§ **RECORD EXTRACTS**:
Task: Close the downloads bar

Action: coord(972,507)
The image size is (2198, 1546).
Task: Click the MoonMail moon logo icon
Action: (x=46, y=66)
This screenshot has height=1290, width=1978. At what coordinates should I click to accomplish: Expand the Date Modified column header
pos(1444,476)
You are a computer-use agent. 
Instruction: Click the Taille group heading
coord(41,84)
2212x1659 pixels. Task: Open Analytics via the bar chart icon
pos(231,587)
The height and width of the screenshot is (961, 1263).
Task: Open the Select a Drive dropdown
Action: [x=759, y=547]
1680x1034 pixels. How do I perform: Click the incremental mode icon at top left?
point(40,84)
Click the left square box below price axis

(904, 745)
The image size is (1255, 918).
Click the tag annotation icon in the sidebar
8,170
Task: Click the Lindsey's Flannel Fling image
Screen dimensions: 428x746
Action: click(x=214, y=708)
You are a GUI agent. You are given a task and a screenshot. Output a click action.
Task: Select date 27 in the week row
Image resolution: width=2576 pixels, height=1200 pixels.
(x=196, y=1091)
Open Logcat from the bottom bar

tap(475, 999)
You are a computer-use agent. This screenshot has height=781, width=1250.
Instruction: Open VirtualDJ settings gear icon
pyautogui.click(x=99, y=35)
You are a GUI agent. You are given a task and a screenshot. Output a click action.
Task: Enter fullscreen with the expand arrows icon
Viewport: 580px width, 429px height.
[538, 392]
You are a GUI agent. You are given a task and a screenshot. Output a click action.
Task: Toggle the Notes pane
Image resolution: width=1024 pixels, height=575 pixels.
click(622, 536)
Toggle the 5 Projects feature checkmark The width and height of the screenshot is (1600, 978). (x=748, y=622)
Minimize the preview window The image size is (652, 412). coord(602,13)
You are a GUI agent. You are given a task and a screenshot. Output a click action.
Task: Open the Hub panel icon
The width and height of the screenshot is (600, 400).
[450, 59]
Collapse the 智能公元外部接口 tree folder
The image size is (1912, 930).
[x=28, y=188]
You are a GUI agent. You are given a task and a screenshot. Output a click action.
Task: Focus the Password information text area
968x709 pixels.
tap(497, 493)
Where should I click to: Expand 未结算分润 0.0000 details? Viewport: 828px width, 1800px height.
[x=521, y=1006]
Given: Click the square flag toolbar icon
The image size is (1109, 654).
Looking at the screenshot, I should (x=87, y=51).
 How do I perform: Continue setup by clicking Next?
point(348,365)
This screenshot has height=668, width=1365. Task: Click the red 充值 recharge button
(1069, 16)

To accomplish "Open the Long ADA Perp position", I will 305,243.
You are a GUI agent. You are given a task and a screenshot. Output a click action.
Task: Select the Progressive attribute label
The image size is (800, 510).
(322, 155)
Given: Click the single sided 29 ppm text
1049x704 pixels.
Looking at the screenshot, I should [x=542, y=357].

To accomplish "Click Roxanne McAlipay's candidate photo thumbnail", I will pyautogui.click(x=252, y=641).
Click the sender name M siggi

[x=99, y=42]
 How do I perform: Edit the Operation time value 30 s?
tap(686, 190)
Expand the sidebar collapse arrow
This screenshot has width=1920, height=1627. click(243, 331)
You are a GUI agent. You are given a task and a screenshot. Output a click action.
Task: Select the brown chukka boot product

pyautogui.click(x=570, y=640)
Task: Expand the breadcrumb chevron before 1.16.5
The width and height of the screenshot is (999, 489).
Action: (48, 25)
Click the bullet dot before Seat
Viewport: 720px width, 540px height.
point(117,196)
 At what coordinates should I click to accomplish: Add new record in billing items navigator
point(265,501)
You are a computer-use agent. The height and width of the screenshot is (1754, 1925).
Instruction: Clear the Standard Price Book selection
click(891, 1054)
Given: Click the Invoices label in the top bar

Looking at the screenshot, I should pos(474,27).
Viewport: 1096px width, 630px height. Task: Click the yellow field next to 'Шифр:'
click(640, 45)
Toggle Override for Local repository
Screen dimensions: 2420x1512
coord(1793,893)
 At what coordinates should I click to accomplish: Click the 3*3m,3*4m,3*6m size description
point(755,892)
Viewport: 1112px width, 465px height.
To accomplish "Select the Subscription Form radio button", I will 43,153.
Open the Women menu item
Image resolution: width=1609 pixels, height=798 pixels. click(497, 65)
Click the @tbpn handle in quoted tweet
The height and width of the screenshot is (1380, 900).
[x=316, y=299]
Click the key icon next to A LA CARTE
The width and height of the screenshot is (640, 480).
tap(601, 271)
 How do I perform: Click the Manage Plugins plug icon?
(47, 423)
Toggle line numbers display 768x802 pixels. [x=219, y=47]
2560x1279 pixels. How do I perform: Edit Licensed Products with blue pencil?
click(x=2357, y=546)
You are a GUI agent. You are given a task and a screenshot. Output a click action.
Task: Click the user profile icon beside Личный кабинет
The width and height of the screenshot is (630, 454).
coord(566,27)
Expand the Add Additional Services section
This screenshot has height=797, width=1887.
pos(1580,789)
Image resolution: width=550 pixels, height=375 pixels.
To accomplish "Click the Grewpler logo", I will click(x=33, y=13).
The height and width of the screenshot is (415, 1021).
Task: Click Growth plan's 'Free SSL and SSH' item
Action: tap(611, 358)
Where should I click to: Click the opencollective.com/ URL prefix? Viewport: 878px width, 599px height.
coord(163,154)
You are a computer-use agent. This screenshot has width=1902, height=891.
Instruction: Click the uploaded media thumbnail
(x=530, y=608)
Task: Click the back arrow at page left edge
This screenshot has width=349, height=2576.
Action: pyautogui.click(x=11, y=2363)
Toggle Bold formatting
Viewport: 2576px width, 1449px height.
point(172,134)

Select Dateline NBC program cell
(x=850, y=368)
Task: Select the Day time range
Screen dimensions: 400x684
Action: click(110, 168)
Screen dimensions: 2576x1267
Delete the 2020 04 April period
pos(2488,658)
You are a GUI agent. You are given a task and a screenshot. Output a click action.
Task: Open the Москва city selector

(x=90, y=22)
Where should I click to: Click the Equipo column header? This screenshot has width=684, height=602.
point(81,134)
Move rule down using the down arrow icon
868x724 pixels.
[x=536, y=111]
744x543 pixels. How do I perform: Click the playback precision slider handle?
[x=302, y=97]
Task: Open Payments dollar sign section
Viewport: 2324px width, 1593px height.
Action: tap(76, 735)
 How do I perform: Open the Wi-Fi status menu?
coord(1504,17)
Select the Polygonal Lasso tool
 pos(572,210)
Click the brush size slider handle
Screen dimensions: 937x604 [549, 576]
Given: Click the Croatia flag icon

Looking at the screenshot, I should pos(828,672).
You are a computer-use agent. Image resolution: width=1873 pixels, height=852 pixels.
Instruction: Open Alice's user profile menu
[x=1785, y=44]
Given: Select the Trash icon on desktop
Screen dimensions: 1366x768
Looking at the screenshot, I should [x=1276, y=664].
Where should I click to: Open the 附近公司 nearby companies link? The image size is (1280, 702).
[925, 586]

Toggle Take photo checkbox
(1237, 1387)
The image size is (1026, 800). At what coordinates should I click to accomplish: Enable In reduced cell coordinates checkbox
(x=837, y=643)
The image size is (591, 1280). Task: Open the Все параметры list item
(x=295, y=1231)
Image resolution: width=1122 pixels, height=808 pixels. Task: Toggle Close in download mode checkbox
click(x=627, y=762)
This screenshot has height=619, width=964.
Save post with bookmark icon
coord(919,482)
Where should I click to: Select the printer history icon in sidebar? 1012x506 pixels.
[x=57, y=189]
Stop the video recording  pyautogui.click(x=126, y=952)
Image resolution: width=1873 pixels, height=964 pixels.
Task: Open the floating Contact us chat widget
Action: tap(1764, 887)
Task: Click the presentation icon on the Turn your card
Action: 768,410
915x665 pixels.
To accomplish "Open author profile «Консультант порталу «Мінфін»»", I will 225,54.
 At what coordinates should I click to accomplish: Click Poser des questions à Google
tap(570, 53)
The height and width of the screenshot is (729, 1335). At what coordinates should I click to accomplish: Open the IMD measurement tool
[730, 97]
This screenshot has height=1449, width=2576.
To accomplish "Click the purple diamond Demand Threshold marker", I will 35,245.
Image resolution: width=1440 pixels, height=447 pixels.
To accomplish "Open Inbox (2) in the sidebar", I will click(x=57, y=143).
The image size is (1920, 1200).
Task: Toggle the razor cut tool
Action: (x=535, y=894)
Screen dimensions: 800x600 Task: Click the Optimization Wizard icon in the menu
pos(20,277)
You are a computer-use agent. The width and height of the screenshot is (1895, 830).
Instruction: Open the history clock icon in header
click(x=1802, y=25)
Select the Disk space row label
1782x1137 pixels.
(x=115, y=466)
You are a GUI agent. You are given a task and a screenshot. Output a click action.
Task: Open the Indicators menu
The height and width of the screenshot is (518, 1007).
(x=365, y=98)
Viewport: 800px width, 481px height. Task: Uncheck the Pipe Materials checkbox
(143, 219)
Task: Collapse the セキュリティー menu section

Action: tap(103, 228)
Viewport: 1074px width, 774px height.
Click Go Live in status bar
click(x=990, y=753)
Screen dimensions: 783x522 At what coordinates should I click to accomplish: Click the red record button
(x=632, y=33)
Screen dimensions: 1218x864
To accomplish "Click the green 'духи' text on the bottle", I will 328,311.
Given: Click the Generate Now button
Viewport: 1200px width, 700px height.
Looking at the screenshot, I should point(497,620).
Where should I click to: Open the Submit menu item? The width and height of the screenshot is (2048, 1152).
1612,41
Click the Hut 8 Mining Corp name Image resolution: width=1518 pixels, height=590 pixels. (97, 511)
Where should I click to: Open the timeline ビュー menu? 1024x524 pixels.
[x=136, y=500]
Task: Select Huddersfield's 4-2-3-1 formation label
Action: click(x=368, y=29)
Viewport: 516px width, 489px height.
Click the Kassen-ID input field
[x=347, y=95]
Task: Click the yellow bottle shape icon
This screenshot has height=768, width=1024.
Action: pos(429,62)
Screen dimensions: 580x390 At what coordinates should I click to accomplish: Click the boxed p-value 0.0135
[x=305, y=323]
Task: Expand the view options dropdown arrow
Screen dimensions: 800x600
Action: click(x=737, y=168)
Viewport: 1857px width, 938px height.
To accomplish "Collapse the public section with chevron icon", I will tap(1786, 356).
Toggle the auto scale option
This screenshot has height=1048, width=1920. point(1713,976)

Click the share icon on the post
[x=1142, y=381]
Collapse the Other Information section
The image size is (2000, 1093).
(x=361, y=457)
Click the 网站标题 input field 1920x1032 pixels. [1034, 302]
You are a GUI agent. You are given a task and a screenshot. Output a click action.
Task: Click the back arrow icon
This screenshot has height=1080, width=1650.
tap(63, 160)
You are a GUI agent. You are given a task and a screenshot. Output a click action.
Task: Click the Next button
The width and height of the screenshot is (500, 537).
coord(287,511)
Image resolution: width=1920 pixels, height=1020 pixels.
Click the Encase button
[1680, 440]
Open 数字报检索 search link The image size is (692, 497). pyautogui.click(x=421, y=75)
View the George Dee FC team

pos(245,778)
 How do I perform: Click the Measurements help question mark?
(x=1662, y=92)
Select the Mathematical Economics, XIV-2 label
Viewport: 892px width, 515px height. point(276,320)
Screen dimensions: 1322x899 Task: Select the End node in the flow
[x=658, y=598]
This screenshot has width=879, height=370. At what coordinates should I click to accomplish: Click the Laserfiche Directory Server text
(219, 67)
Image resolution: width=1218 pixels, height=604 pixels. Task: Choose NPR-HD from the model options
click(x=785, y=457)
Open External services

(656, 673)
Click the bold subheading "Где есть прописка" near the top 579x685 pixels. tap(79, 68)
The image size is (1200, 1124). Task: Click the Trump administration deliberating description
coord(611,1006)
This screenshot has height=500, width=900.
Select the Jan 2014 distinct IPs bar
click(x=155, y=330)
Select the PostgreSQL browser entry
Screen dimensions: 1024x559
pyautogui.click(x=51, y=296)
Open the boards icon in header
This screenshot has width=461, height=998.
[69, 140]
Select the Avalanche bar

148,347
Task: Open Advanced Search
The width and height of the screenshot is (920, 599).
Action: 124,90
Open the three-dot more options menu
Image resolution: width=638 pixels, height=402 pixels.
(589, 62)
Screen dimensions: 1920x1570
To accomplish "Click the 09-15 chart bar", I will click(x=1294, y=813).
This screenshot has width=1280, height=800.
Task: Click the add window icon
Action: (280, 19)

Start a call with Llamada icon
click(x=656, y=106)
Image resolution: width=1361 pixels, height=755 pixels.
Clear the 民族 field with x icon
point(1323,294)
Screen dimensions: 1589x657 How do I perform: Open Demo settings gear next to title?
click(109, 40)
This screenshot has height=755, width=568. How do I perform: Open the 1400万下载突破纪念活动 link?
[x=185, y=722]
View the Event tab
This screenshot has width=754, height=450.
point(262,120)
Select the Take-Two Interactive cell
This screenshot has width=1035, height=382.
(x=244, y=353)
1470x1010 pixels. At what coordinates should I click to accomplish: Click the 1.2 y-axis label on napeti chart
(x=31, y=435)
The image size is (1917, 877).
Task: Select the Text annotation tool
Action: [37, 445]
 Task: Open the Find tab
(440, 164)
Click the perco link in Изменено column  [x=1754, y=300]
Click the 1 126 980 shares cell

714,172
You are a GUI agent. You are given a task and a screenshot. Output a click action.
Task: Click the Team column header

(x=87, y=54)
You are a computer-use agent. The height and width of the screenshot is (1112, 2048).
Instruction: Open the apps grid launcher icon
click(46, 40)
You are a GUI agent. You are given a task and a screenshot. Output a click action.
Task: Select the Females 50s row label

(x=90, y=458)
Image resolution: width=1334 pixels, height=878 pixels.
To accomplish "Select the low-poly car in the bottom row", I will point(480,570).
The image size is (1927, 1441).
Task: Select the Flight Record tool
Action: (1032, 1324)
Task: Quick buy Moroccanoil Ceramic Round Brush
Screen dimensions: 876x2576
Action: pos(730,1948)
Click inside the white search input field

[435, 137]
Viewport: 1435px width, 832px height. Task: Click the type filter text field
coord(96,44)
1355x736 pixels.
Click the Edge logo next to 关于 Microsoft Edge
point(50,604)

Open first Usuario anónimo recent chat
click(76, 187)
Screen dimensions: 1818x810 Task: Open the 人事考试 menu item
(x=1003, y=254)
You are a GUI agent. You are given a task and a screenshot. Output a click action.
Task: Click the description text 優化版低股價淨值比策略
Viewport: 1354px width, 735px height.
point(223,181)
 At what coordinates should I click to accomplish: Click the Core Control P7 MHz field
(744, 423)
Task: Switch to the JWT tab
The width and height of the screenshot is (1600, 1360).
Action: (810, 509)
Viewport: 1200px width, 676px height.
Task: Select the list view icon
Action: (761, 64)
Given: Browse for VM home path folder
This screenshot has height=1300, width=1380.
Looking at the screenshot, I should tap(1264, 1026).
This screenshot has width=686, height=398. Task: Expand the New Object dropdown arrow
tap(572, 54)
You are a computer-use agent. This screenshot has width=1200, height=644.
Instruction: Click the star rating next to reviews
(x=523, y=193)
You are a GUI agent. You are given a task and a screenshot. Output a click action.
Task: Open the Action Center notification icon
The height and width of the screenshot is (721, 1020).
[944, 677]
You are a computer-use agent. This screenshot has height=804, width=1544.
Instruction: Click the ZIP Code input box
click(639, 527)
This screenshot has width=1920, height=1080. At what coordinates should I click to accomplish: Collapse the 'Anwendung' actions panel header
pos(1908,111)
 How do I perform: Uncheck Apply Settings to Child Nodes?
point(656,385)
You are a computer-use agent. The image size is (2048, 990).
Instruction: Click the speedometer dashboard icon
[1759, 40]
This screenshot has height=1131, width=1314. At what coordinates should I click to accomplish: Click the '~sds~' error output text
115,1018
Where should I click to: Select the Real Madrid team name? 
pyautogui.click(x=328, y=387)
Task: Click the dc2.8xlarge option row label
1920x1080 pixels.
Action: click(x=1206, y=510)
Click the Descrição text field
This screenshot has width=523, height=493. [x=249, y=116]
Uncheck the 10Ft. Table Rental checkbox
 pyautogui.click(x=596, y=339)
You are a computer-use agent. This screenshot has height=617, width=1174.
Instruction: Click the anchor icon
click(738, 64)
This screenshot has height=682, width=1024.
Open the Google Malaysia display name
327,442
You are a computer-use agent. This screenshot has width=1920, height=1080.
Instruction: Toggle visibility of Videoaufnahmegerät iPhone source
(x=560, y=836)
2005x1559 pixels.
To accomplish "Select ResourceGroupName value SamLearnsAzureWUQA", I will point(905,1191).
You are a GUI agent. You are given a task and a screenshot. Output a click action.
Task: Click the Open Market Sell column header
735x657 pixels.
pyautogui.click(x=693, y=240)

§ **WRITTEN INSTRUCTION**: Start at the first line and stop after the one with "click(622, 536)". Give these lines again with "Logcat" changed to "Terminal" and nothing else altered.

§ **TASK SOLUTION**:
Task: Close the downloads bar

Action: coord(972,507)
The image size is (2198, 1546).
Task: Click the MoonMail moon logo icon
Action: (x=46, y=66)
This screenshot has height=1290, width=1978. At what coordinates should I click to accomplish: Expand the Date Modified column header
pos(1444,476)
You are a computer-use agent. 
Instruction: Click the Taille group heading
coord(41,84)
2212x1659 pixels. Task: Open Analytics via the bar chart icon
pos(231,587)
The height and width of the screenshot is (961, 1263).
Task: Open the Select a Drive dropdown
Action: [x=759, y=547]
1680x1034 pixels. How do I perform: Click the incremental mode icon at top left?
point(40,84)
Click the left square box below price axis

(904, 745)
The image size is (1255, 918).
Click the tag annotation icon in the sidebar
8,170
Task: Click the Lindsey's Flannel Fling image
Screen dimensions: 428x746
Action: click(x=214, y=708)
You are a GUI agent. You are given a task and a screenshot. Output a click action.
Task: Select date 27 in the week row
Image resolution: width=2576 pixels, height=1200 pixels.
(x=196, y=1091)
Open Terminal from the bottom bar

tap(475, 999)
You are a computer-use agent. This screenshot has height=781, width=1250.
Instruction: Open VirtualDJ settings gear icon
pyautogui.click(x=99, y=35)
You are a GUI agent. You are given a task and a screenshot. Output a click action.
Task: Enter fullscreen with the expand arrows icon
Viewport: 580px width, 429px height.
[538, 392]
You are a GUI agent. You are given a task and a screenshot. Output a click action.
Task: Toggle the Notes pane
Image resolution: width=1024 pixels, height=575 pixels.
click(622, 536)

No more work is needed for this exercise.